* _Task to complete_:
From the line that includes "Given: Open the Marc Andreessen name link" down to the final line of the data below, copy every line exactly and leave the rest out.

[Data excerpts]
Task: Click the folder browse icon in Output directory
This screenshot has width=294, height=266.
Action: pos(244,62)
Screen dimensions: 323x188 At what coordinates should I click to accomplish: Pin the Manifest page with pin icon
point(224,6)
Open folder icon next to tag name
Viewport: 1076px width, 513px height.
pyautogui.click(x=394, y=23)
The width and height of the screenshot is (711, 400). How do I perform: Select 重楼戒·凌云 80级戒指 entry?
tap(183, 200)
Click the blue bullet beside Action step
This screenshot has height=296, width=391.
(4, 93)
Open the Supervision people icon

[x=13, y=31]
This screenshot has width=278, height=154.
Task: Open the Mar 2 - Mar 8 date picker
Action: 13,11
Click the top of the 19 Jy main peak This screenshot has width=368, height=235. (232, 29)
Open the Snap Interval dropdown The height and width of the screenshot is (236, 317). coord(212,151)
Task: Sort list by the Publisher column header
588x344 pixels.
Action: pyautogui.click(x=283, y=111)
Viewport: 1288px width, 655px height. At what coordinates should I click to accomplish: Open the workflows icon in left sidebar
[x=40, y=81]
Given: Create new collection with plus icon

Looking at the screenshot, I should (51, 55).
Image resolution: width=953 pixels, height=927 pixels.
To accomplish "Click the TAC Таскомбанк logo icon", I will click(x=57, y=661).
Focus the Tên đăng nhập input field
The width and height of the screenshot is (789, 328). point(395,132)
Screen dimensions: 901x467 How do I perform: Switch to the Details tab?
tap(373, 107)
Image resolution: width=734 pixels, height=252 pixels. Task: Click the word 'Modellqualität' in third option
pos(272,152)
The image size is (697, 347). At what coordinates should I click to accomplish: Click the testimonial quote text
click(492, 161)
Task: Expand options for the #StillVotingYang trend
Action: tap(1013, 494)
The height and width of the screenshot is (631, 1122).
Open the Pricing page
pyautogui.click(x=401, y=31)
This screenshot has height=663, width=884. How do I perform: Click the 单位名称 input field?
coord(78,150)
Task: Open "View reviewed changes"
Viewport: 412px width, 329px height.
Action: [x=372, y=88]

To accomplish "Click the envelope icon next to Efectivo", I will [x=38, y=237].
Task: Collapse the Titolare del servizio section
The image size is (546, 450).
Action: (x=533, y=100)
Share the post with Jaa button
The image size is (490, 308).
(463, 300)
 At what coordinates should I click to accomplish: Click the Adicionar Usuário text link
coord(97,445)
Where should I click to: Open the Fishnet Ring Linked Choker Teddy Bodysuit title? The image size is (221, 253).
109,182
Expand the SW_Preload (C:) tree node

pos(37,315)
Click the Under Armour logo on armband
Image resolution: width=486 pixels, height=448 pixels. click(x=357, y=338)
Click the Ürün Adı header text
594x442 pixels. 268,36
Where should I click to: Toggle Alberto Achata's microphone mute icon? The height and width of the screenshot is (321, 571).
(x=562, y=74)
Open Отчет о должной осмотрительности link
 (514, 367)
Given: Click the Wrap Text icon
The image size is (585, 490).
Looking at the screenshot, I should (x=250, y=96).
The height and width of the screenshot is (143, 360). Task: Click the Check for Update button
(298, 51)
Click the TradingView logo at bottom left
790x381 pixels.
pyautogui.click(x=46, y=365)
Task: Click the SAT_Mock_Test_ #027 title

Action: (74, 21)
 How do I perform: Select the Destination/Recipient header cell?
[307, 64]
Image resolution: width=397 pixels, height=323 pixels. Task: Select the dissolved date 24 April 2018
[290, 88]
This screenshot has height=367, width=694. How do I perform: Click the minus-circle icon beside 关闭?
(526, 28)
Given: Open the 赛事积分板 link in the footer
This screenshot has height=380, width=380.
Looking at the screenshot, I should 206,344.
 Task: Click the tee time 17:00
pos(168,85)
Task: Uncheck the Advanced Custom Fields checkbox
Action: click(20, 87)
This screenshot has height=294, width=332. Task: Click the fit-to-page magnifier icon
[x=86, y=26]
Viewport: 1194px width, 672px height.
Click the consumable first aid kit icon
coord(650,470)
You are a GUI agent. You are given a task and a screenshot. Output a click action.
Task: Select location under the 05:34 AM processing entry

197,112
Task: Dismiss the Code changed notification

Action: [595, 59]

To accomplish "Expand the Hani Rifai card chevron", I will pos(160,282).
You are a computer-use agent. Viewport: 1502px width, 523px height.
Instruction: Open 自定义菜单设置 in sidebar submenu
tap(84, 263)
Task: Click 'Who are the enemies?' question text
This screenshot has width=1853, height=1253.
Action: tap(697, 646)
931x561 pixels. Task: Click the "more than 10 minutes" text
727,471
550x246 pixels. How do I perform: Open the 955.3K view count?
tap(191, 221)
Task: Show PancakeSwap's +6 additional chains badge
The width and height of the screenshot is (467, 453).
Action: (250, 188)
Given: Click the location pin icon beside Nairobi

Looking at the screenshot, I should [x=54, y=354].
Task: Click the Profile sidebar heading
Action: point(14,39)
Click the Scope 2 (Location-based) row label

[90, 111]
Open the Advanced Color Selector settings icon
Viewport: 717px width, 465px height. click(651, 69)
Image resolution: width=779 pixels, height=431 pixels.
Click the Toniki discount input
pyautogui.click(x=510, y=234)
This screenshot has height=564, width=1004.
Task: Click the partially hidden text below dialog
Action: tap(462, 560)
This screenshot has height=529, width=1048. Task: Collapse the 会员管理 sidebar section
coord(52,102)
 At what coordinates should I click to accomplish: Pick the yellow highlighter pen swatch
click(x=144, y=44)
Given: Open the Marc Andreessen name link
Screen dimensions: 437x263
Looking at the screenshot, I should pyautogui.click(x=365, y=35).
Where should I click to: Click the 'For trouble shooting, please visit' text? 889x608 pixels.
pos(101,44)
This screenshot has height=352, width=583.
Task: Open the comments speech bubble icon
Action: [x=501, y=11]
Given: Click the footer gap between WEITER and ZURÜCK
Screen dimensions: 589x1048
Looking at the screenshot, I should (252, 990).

* _Solution to this problem_:
Given: Open the Marc Andreessen name link
Screen dimensions: 437x263
Looking at the screenshot, I should pyautogui.click(x=365, y=35).
Where should I click to: Click the 'For trouble shooting, please visit' text? 889x608 pixels.
pos(101,44)
This screenshot has height=352, width=583.
Task: Open the comments speech bubble icon
Action: [x=501, y=11]
Given: Click the footer gap between WEITER and ZURÜCK
Screen dimensions: 589x1048
Looking at the screenshot, I should (252, 990).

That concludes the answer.